In mdeber/BRGenomics: Tools for the Efficient Analysis of High-Resolution Genomics Data

Lists

To efficiently work with several datasets, we recommend storing the GRanges objects within a standard, named list, e.g. grl <- list(a_rep1 = gr1, b_rep1 = gr2, ...).

library(BRGenomics)
data("PROseq")
data("txs_dm6_chr4")

# make 3 datasets
ps1 <- PROseq[seq(1, length(PROseq), 3)]
ps2 <- PROseq[seq(2, length(PROseq), 3)]
ps3 <- PROseq[seq(3, length(PROseq), 3)]

# use the "=" assignment in list() to give names to the list elements
ps_list <- list(ps1 = ps1, ps2 = ps2, ps3 = ps3)
names(ps_list)
ps_list

A named list like the one above can be passed as an argument to nearly every function in BRGenomics, and many functions will automatically return dataframes, or melted dataframes that use the list names as the sample names (which can simplify plotting with ggplot2 or lattice).

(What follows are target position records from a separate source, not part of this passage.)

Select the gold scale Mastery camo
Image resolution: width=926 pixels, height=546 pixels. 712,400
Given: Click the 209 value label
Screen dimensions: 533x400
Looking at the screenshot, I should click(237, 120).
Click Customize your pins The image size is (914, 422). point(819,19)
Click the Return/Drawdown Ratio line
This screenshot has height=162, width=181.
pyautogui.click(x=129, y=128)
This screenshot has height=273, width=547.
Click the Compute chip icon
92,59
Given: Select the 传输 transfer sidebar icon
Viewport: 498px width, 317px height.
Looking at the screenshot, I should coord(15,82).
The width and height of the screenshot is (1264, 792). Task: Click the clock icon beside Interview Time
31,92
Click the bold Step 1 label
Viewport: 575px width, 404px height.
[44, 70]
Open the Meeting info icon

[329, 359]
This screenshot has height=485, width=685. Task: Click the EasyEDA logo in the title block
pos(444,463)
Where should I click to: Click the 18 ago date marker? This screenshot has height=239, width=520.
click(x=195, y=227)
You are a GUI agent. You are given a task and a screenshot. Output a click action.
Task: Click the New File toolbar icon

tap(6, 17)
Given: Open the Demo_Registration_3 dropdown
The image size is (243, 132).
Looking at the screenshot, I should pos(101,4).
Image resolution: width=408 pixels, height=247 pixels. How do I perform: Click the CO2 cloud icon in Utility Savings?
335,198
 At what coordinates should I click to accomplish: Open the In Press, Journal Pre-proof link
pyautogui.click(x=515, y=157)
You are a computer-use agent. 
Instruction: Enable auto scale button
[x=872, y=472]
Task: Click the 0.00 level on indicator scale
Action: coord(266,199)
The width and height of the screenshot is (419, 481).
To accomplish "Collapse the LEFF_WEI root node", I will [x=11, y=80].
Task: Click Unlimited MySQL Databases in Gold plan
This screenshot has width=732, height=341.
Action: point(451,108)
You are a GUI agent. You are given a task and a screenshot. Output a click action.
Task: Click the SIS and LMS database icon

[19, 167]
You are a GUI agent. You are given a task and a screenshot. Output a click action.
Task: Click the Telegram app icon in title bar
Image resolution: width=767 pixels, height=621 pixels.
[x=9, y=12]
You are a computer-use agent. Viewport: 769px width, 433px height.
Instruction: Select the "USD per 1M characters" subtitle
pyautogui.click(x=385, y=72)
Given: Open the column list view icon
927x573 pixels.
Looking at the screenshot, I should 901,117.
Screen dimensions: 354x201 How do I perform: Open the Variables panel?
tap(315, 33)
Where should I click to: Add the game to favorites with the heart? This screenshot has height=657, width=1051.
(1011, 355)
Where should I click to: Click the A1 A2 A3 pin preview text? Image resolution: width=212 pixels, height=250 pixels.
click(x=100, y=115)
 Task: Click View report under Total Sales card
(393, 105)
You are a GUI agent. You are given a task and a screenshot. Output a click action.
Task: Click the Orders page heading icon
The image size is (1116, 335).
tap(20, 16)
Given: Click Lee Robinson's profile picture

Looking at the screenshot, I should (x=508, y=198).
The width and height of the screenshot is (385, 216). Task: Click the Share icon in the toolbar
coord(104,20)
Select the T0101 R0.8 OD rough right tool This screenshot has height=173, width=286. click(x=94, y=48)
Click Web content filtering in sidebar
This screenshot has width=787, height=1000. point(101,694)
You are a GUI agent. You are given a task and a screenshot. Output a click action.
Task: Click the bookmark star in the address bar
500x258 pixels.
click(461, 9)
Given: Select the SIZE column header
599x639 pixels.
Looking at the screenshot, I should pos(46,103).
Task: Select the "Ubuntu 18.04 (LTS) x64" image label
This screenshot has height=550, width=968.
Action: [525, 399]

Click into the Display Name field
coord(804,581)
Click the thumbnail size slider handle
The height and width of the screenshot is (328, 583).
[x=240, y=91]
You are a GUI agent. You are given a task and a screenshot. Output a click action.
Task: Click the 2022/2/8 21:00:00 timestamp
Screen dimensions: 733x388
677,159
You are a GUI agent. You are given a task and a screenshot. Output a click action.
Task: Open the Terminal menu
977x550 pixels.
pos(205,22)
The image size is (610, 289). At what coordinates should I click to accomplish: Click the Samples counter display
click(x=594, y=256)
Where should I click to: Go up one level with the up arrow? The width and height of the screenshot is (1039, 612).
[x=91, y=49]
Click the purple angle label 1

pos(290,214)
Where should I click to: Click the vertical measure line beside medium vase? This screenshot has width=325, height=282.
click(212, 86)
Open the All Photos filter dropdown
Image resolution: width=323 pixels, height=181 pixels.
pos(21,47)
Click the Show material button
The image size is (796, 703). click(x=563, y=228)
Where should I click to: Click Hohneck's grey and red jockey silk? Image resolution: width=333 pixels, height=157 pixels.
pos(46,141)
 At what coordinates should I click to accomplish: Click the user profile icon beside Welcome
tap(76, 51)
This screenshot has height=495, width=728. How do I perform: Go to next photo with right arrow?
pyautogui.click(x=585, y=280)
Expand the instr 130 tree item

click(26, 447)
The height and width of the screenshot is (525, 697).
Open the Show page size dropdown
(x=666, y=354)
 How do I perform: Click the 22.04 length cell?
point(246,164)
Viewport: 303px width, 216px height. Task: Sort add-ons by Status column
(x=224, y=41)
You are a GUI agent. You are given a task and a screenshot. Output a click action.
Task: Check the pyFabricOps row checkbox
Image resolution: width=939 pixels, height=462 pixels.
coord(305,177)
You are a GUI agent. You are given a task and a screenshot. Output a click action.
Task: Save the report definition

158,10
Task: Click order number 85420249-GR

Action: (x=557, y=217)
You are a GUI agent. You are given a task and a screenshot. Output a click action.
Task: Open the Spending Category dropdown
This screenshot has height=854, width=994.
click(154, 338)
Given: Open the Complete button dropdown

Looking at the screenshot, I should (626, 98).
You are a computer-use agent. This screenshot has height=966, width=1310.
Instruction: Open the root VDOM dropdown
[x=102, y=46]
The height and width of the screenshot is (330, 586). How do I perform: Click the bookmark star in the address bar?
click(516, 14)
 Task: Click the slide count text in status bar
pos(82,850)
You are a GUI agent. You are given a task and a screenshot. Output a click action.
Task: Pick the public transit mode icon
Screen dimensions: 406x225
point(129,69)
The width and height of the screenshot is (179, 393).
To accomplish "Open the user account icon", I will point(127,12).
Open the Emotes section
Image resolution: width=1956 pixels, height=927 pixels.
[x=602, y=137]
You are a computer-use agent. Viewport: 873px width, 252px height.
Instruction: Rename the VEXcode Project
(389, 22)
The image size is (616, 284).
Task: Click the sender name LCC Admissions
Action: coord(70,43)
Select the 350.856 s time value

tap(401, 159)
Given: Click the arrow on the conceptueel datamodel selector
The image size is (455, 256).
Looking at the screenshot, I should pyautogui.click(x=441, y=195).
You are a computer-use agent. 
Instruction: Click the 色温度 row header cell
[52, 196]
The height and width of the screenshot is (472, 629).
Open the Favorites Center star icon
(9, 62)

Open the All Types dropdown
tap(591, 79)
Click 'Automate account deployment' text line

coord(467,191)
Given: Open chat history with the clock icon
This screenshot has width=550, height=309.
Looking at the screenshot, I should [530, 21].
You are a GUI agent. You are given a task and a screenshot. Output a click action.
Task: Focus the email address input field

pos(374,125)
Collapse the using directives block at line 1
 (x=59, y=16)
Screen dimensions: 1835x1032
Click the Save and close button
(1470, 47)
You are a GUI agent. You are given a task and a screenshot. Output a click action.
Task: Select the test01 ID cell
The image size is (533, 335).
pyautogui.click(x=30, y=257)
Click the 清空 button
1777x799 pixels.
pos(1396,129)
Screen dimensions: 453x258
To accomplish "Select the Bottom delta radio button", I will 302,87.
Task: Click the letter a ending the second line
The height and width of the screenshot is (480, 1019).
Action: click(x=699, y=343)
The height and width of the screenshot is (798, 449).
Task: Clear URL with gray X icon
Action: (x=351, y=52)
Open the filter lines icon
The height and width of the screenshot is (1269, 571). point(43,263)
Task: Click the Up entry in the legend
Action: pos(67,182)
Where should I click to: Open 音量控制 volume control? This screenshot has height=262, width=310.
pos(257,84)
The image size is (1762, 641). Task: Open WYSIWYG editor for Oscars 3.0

Note that BRGenomics does also support the use of GRangesList or CompressedGRangesList classes for grouping multiple datasets. However, care should be taken when using these, as many functions with methods for GRanges objects also have methods for GRangesList objects. Furthermore, GRangesList objects can be automatically coerced into CompressedGRangesList objects, which can lower memory usage but can also incur significant performance penalties.

Example: Summarizing Signal from Multiple Samples

We can pass our list of GRanges directly to getCountsByRegions to simultaneously count reads for each dataset, and melt the result for plotting with ggplot:

getCountsByRegions(ps_list, txs_dm6_chr4[1:5], ncores = 1)

# melt, and use the optional region_names argument
txs_counts <- getCountsByRegions(ps_list, txs_dm6_chr4, melt = TRUE,
                                 region_names = txs_dm6_chr4$tx_name,
                                 ncores = 1)
head(txs_counts)

library(ggplot2)
ggplot(txs_counts, aes(x = sample, y = signal, fill = sample)) + 
  geom_violin() + 
  theme_bw()

Example: Making Browser Shots in R

By using the getCountsByPositions() on several datasets over a single region-of-interest, we can bake our own genome browser shots within R. Using the same region we plotted earlier:

cbp_maxtx <- getCountsByPositions(ps_list, txs_dm6_chr4[135], 
                                  melt = TRUE, ncores = 1)
head(cbp_maxtx)

ggplot(cbp_maxtx, aes(x = position, y = signal)) + 
    facet_wrap(~sample, ncol = 1, strip.position = "right") + 
    geom_col(size = 0.5, color = "darkgray") +
    coord_cartesian(expand = FALSE) +
    labs(title = txs_dm6_chr4$tx_name[135],
         x = "Distance from TSS", y = "PRO-seq Signal") + 
    theme_classic() + 
    theme(strip.text.y = element_text(angle = 0),
          strip.background = element_blank(),
          axis.line.x = element_blank(),
          axis.ticks.x = element_blank())

Multiplexed GRanges

There is another data structure that is widely supported with BRGenomics, called a multiplexed GRanges. A multiplexed GRanges is a single GRanges object that contains multiple metadata fields containing basepair-resolution coverage data for different datasets. We currently recommend users use lists of GRanges objects, but you might find that multiplexed GRanges objects have performance benefits for your data (notes on this below).

A multiplexed GRanges object can be made using the mergeGRangesData() with option multiplex = TRUE.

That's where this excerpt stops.